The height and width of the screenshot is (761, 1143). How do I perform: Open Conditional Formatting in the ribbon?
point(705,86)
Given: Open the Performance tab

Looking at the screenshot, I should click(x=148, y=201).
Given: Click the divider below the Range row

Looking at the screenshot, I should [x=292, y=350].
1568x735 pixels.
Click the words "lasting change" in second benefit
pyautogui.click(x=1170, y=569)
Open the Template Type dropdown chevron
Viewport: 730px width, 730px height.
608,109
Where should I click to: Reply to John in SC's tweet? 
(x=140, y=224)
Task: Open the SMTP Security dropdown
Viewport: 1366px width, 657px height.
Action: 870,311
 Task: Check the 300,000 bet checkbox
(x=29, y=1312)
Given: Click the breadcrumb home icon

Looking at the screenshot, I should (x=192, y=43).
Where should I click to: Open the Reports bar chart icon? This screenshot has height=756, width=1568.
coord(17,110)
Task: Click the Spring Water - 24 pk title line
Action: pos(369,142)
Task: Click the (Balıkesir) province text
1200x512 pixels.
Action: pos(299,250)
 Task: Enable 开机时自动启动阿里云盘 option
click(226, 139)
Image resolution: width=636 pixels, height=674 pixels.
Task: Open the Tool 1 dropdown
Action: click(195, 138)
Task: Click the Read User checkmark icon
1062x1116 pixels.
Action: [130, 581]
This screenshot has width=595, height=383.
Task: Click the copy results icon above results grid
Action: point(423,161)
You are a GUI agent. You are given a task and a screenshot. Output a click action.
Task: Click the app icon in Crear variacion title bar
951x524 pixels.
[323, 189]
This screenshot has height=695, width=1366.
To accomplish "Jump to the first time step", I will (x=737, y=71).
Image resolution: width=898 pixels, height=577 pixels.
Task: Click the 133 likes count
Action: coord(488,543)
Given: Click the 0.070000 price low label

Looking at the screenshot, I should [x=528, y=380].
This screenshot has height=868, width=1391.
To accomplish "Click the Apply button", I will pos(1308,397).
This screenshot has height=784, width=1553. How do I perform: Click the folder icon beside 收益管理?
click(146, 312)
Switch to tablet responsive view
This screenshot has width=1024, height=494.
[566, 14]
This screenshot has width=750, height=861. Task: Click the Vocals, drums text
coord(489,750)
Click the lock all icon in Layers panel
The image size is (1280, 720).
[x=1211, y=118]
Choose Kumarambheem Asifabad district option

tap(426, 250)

_Work item:_ An exact copy of the material above is needed.

_Exercise response:_
The height and width of the screenshot is (761, 1143). How do I perform: Open Conditional Formatting in the ribbon?
point(705,86)
Given: Open the Performance tab

Looking at the screenshot, I should click(x=148, y=201).
Given: Click the divider below the Range row

Looking at the screenshot, I should [x=292, y=350].
1568x735 pixels.
Click the words "lasting change" in second benefit
pyautogui.click(x=1170, y=569)
Open the Template Type dropdown chevron
Viewport: 730px width, 730px height.
608,109
Where should I click to: Reply to John in SC's tweet? 
(x=140, y=224)
Task: Open the SMTP Security dropdown
Viewport: 1366px width, 657px height.
Action: 870,311
 Task: Check the 300,000 bet checkbox
(x=29, y=1312)
Given: Click the breadcrumb home icon

Looking at the screenshot, I should (x=192, y=43).
Where should I click to: Open the Reports bar chart icon? This screenshot has height=756, width=1568.
coord(17,110)
Task: Click the Spring Water - 24 pk title line
Action: pos(369,142)
Task: Click the (Balıkesir) province text
1200x512 pixels.
Action: pos(299,250)
 Task: Enable 开机时自动启动阿里云盘 option
click(226, 139)
Image resolution: width=636 pixels, height=674 pixels.
Task: Open the Tool 1 dropdown
Action: click(195, 138)
Task: Click the Read User checkmark icon
1062x1116 pixels.
Action: [130, 581]
This screenshot has width=595, height=383.
Task: Click the copy results icon above results grid
Action: point(423,161)
You are a GUI agent. You are given a task and a screenshot. Output a click action.
Task: Click the app icon in Crear variacion title bar
951x524 pixels.
[323, 189]
This screenshot has height=695, width=1366.
To accomplish "Jump to the first time step", I will (x=737, y=71).
Image resolution: width=898 pixels, height=577 pixels.
Task: Click the 133 likes count
Action: coord(488,543)
Given: Click the 0.070000 price low label

Looking at the screenshot, I should [x=528, y=380].
This screenshot has height=868, width=1391.
To accomplish "Click the Apply button", I will pos(1308,397).
This screenshot has height=784, width=1553. How do I perform: Click the folder icon beside 收益管理?
click(146, 312)
Switch to tablet responsive view
This screenshot has width=1024, height=494.
[566, 14]
This screenshot has width=750, height=861. Task: Click the Vocals, drums text
coord(489,750)
Click the lock all icon in Layers panel
The image size is (1280, 720).
[x=1211, y=118]
Choose Kumarambheem Asifabad district option

tap(426, 250)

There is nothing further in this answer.